Nottinghamshire County Council's County Hall
By Andrew Topping, Local Democracy Reporter

The significant fluctuation of financial markets caused by the Government’s ‘fiscal event’ last week is only likely to have a “very small” impact on  Nottinghamshire public sector pensions.

The Bank of England stepped in to calm markets this week after some types of pension funds became at risk of collapse.

It followed last Friday’s ‘mini-budget’ by new Chancellor Kwasi Kwarteng, which was followed by sharp fall in the value of the pound. Some banks also withdrew mortage products following market changes.

Concerns were caused, in part, by investors demanding a much higher return for investing in Government bonds, sparked by fresh announcements of Whitehall borrowing.

The Treasury borrows money to fund its spending plans by selling bonds – known as gilts – to investors, including private pension funds or banks.

The fresh borrowing pledges from Mr Kwarteng caused the value of some bonds and long-dated gilts to halve and led to private pension companies moving to sell many of their assets.

This led to their value falling in price even further and caused the Bank of England to step in and commit to buying £65bn worth of Government gilts.

The move was announced on Wednesday to prevent pension funds from getting to a position where they couldn’t afford to pay their debts or losses.

However, following the announcement, members of the Nottinghamshire Local Pension Board have stepped in to reveal the Local Government Pension Scheme (LGPS) is not likely to be heavily affected.

Keith Palframan, group manager for financial services at County Hall, told a meeting on Thursday (September 29) that the fund does not invest heavily in Government gilts.

He confirmed the fund is “diversified” and has a “wide range of assets”, while explaining how the public sector fund operates differently to private firms.

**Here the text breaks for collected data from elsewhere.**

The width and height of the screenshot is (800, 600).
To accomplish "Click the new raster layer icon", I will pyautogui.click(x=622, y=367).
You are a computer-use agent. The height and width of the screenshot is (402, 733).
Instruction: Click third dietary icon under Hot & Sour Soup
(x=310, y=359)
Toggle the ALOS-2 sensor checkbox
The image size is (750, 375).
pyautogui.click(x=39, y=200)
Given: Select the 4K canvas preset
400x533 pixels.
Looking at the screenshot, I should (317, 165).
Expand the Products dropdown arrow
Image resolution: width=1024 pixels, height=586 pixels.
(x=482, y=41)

He told the meeting: “The issue is mainly related to long-dated index link gilts and the fluctuation in the price of those and, while the pension fund may have some of those, we are a diversified fund.

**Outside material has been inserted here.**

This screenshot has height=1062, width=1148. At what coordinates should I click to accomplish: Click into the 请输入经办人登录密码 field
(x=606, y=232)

“We have a wide range of assets so there may be an impact [on the value of the pension fund] but it will be fairly small.

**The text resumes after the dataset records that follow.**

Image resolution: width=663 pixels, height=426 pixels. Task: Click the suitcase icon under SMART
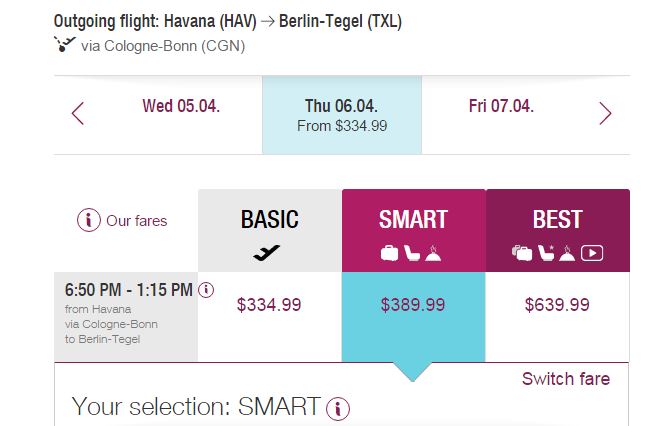pyautogui.click(x=389, y=253)
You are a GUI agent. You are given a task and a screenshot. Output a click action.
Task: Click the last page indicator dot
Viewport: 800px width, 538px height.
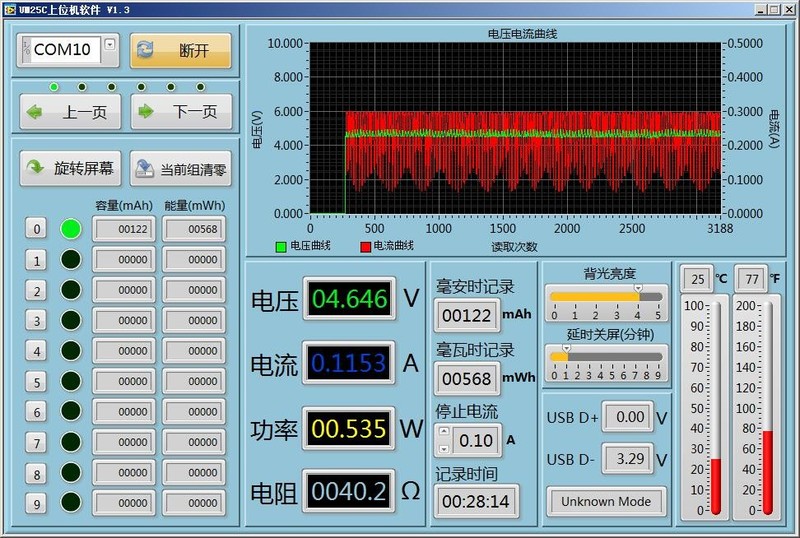pos(201,87)
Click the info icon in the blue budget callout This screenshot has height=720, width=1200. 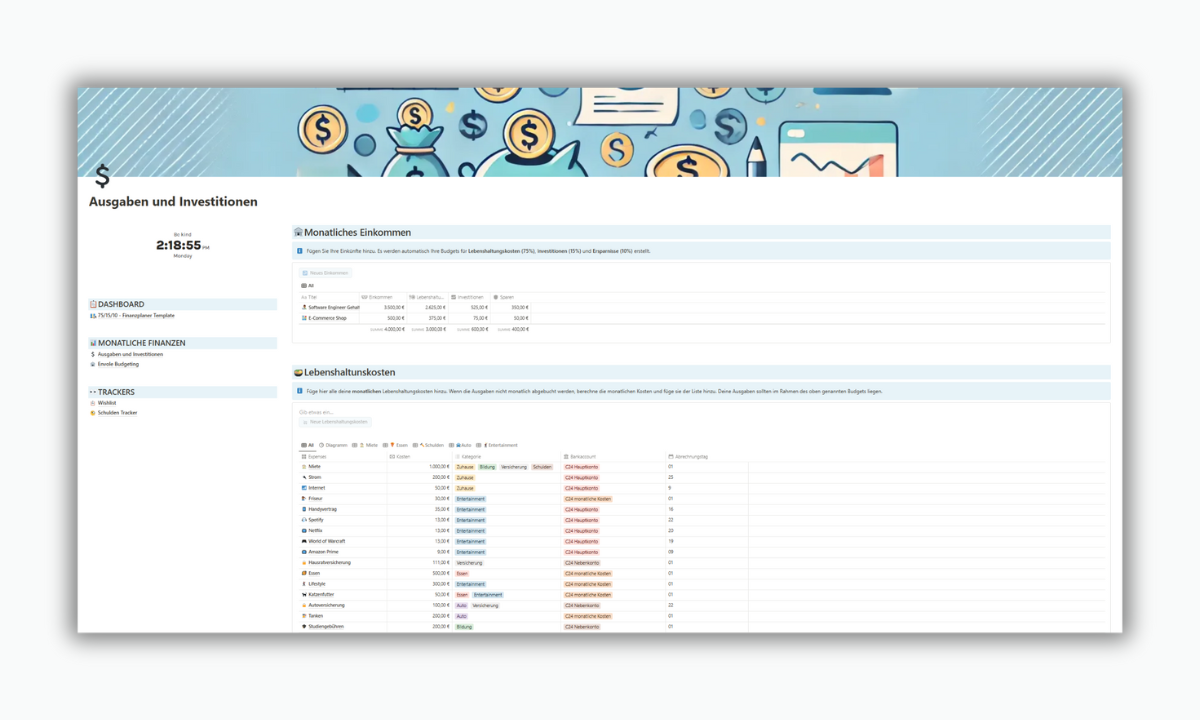pos(300,250)
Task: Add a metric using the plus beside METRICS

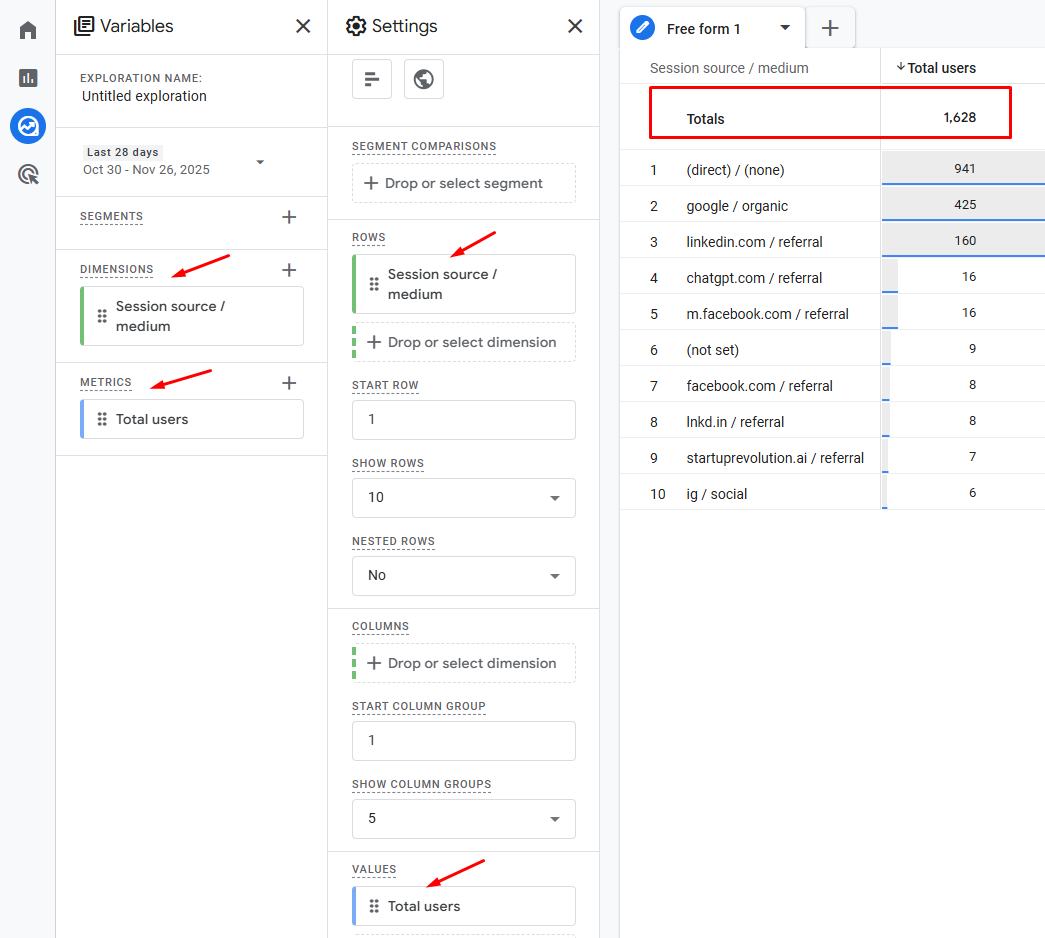Action: [289, 382]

“What [private firms] have done is buy a lot of these long-dated gilts. The LGPS is an open fund, we’re active and we have very diversified portfolios.

“We don’t leverage, which some of these private firms do, and we have not engaged with these long-dated, index-linked gilts.

“We will be impacted by market movements, by some exchange rate fluctuations, and our valuation may be affected.

“But I can give assurances that what’s being seen now does not affect the LGPS or Nottinghamshire to anything like the extent it’s impacting some of these private sector funds.”

The Nottinghamshire Pension Fund, which is part of the wider local government pension scheme, is used by council workers across all nine councils.

It is currently valued at about £6.1bn, with roughly 300 contributing employers and 44,000 contributing members.